**Exercise directions:** Given the records below, the lines starting at the line with "Mark the Text shape as favorite star" and ending at the line with "You are a computer-use agent. The image" should be output exactly, both end lines kept and pictures left out.

(Dataset extract)

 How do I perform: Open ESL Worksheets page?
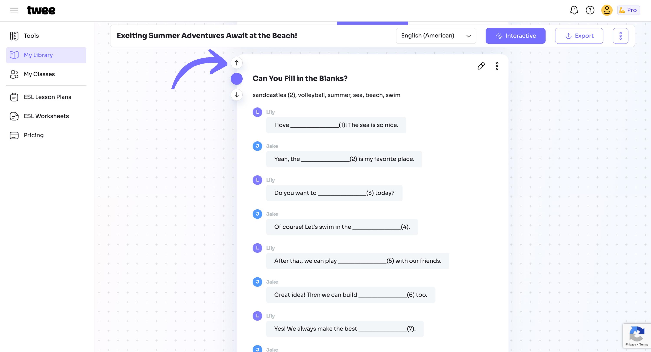click(46, 116)
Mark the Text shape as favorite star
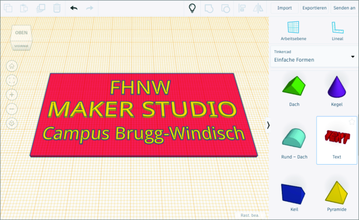The height and width of the screenshot is (220, 359). click(352, 122)
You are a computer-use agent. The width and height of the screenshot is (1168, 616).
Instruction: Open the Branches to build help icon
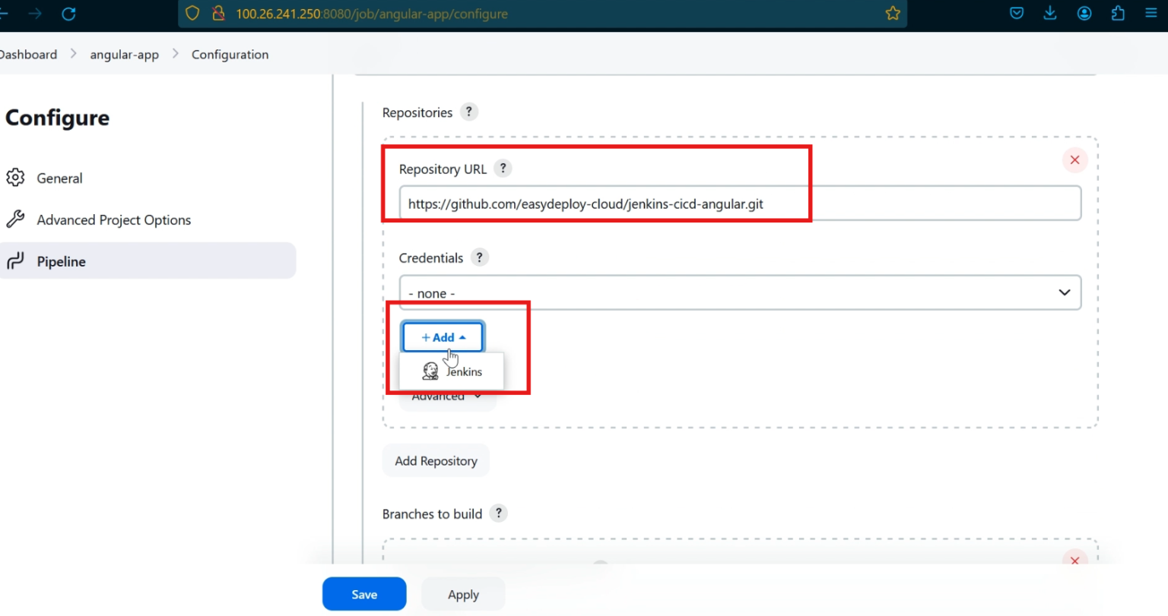[498, 513]
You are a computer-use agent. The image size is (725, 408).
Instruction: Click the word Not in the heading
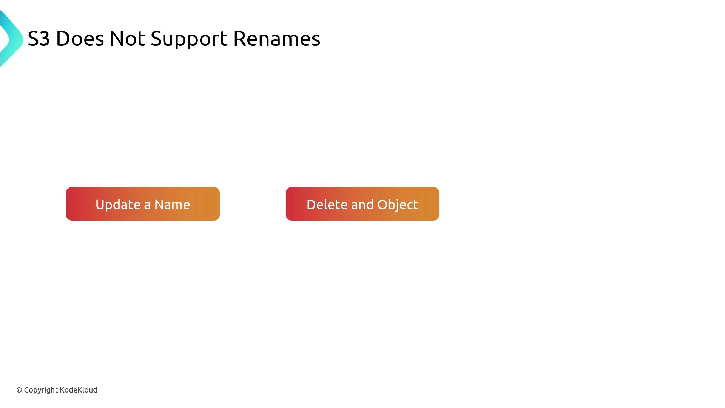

(End Dataset extract)

**Answer space:**
Mark the Text shape as favorite star
The height and width of the screenshot is (220, 359). click(352, 122)
You are a computer-use agent. The width and height of the screenshot is (1168, 616).
Instruction: Open the Branches to build help icon
[498, 513]
You are a computer-use agent. The image size is (725, 408).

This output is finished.